Attention and concentration

Articles > Attention and concentration

Attention  is the ability of an athlete to keep on task. It is often also called focus or concentration. Attention involves focusing mental effort on relevant environmental cues, and maintaining that attention. In sport settings people like to use the term concentration.

The most popular model of attention in sport was developed by Robert Niedeffer (Theory of Attentional and Personal Style; 1976 a, b). Nideffer proposed two dimensions of attention:

  • Direction (external to internal)
  • Width (broad to narrow)

Thus, for an athlete the environmental cues can be both external (opponent, coach, spectators) and internal (thoughts, imagery, physical sensation). In addition, concentration includes the ability to both narrow and broaden her attention when necessary.

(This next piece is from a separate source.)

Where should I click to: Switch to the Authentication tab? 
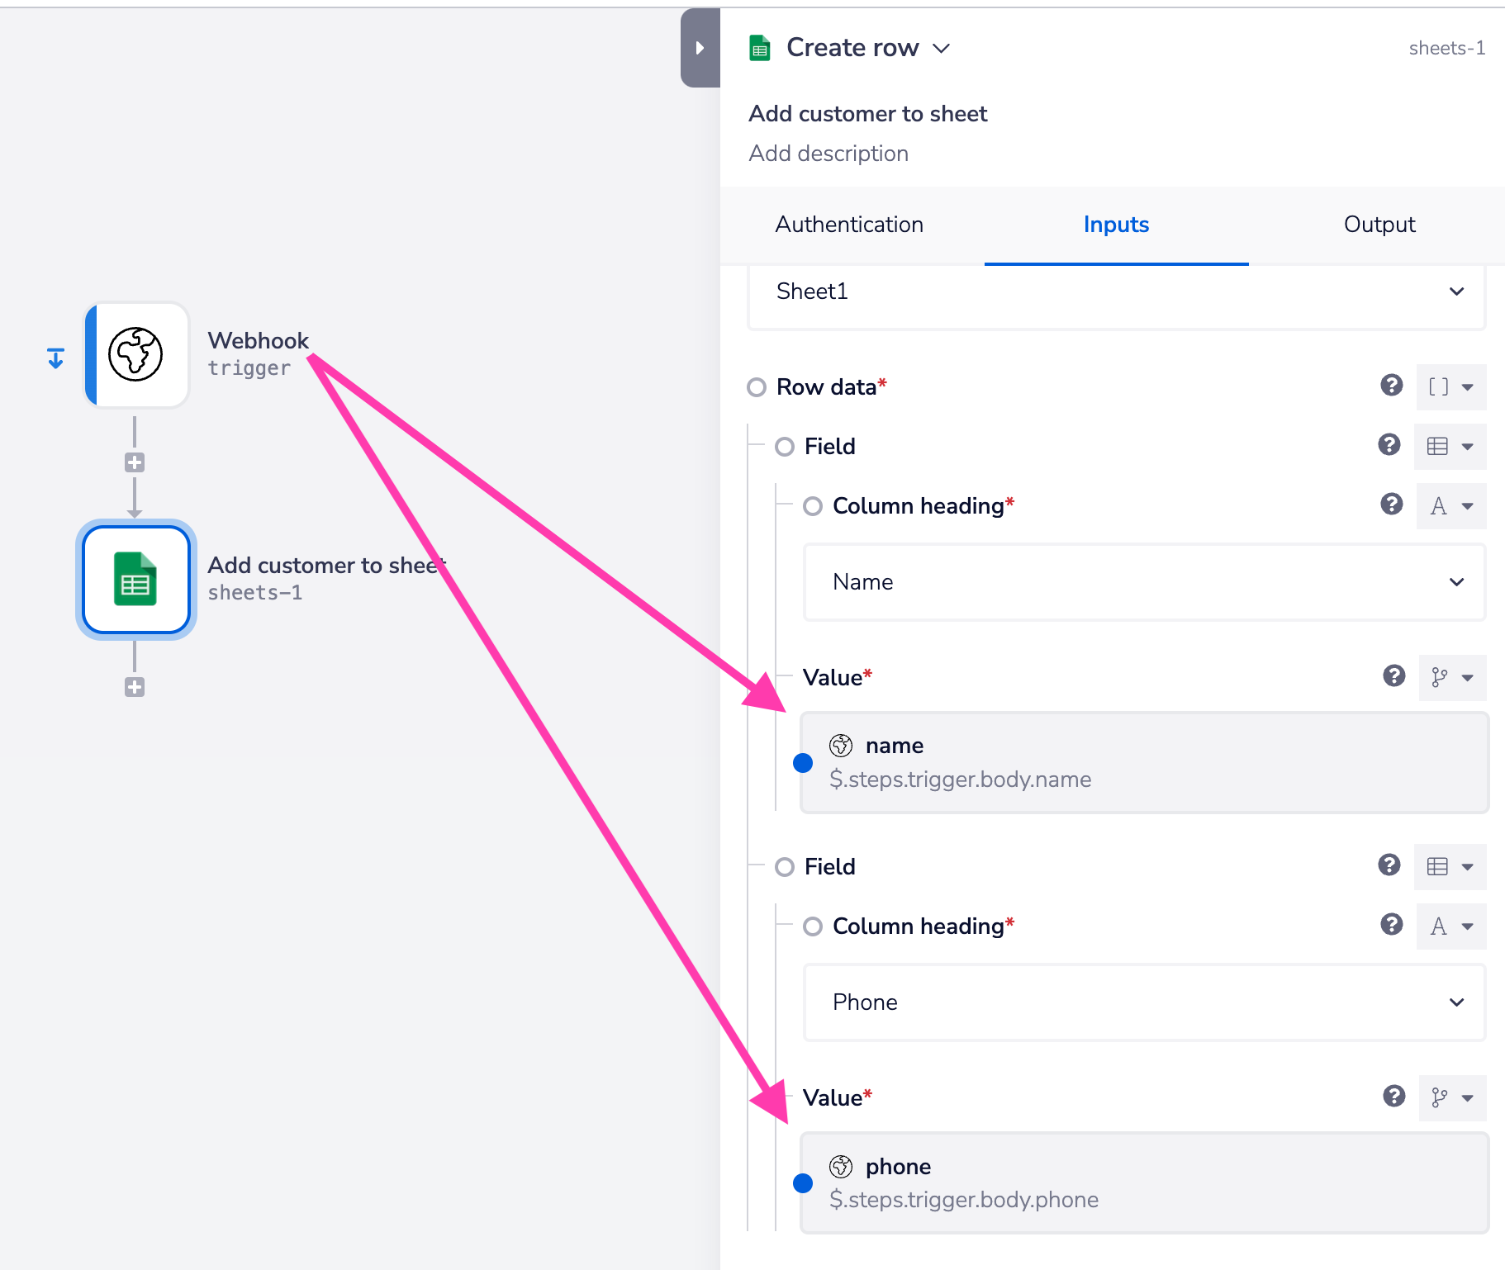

External and internal cues provide the athlete with needed information for an optimal performance. In any situation, a huge number of cues are available to the athlete. Some of them are highly relevant, others are irrelevant and can damage performance. For example, during a tennis match the position of an opponent is probably very important to attend to, whereas angry comments provided by the same opponent are irrelevant. If the player starts to think about the unproductive emotions of her opponent, she will have proportionally less attention available for processing of the game situation.  Concentration on irrelevant cues should result in a decrease in the quality of her performance. As arousal increases, the athlete’s attention begins to narrow. A good example of attentional narrowing is cue utilization. When the athlete is in her optimal performance zone , she is able to cpncentrate on relevant cues and ignore the irrelevant ones. Thus, at some optimal point, attentional narrowing gates out all of the irrelevant cues and allows the relevant cues toremain in focus. If arousal increases still further, attention continues to narrow and relevant cues are gated out, causing a  in decrease in performance. However, under conditions of low arousal, the attentional focus is very broad and the athlete picks up both relevant and irrelevant cues.

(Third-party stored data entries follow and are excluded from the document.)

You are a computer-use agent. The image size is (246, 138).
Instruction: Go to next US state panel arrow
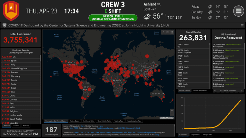241,91
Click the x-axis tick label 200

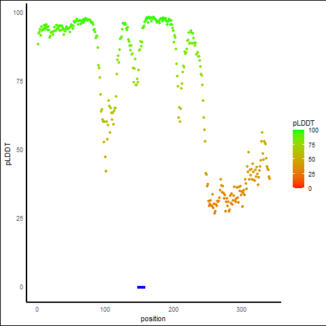coord(173,310)
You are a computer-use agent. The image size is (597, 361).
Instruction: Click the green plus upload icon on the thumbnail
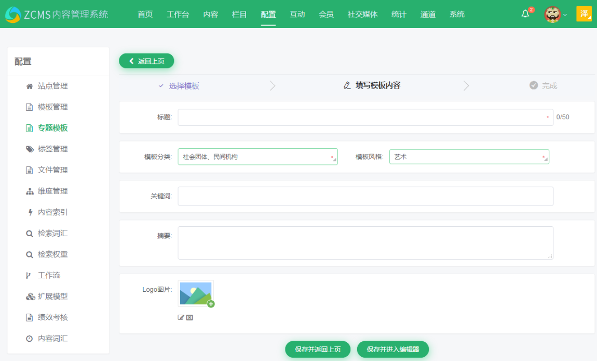pos(210,304)
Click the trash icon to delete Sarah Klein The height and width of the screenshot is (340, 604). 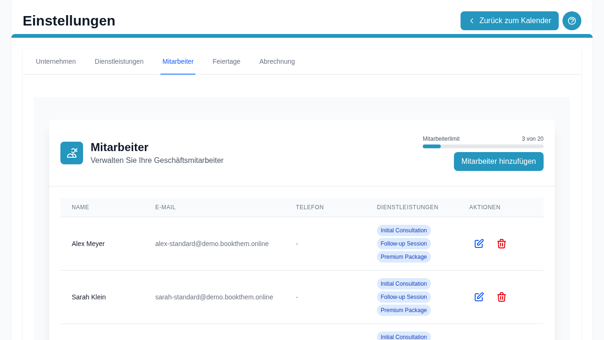[502, 297]
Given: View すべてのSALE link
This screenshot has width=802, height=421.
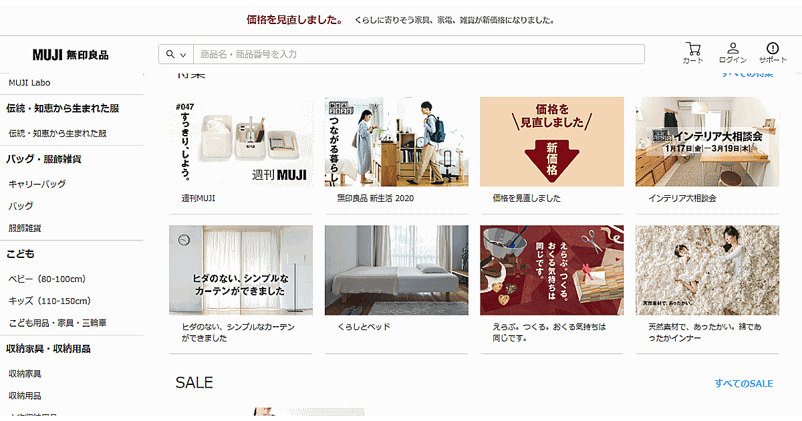Looking at the screenshot, I should [743, 384].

High levels of arousal may also lead to distractibility. In addition to gating out relevant cues, high arousal may also decrease an athlete’s ability to select one stimulus at a time. As a result, distractibility decreases the athlete’s ability to discriminate between relevant and irrelevant cues, and to focus upon relevant ones. When this happens the athlete tends to experience sudden and significant decrements in performance.

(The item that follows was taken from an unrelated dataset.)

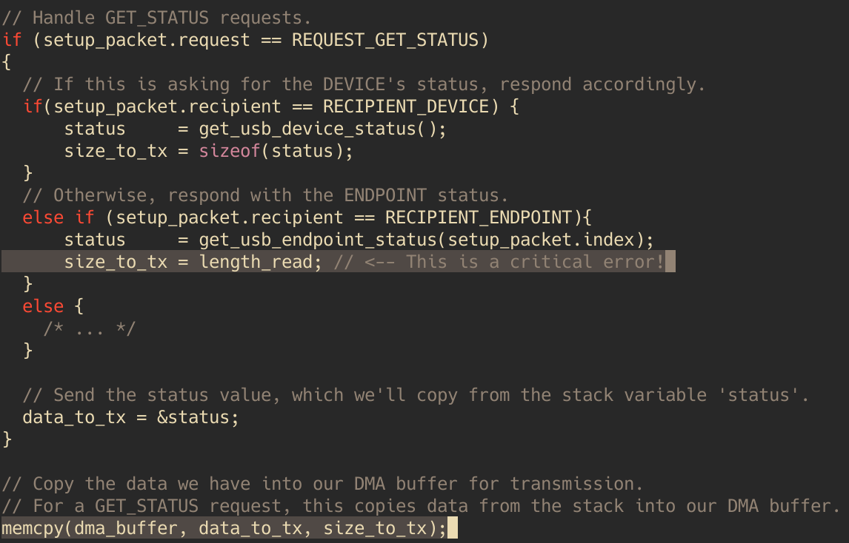Click setup_packet.index argument
Screen dimensions: 849x543
point(541,240)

In practical terms, attentional flexibility is highly important. This has two aspects:

  • attentional flexibility allows athletes to quickly and effectively shift their attention from one location to another;
  • attentional flexibility allows athletes to shift from a very narrow attentional focus to a very broad focus.

By improving the ability to concentrate on relevant cues (‘keep your eyes in the ball’) and to ignore irrelevant ones the athlete will be able to improve her performance.

In summary, performing in a competition requires an athlete to narrowly concentrate upon the task at hand in order to realize her physical potential and technical skills. Too much arousal undermines her ability to narrowly concentrate in a quality manner, while too underarousal may introduce dercemental competition between irrelevant and relevant cues.

References:

Nideffer, R. M. (1976a). The Inner Athlete. New York: Thomas Crowell.

Nideffer, R. M. (1976b). “Test of attentional and interpersonal style.” Journal of Personality and Social Psychology, 34, 394-404.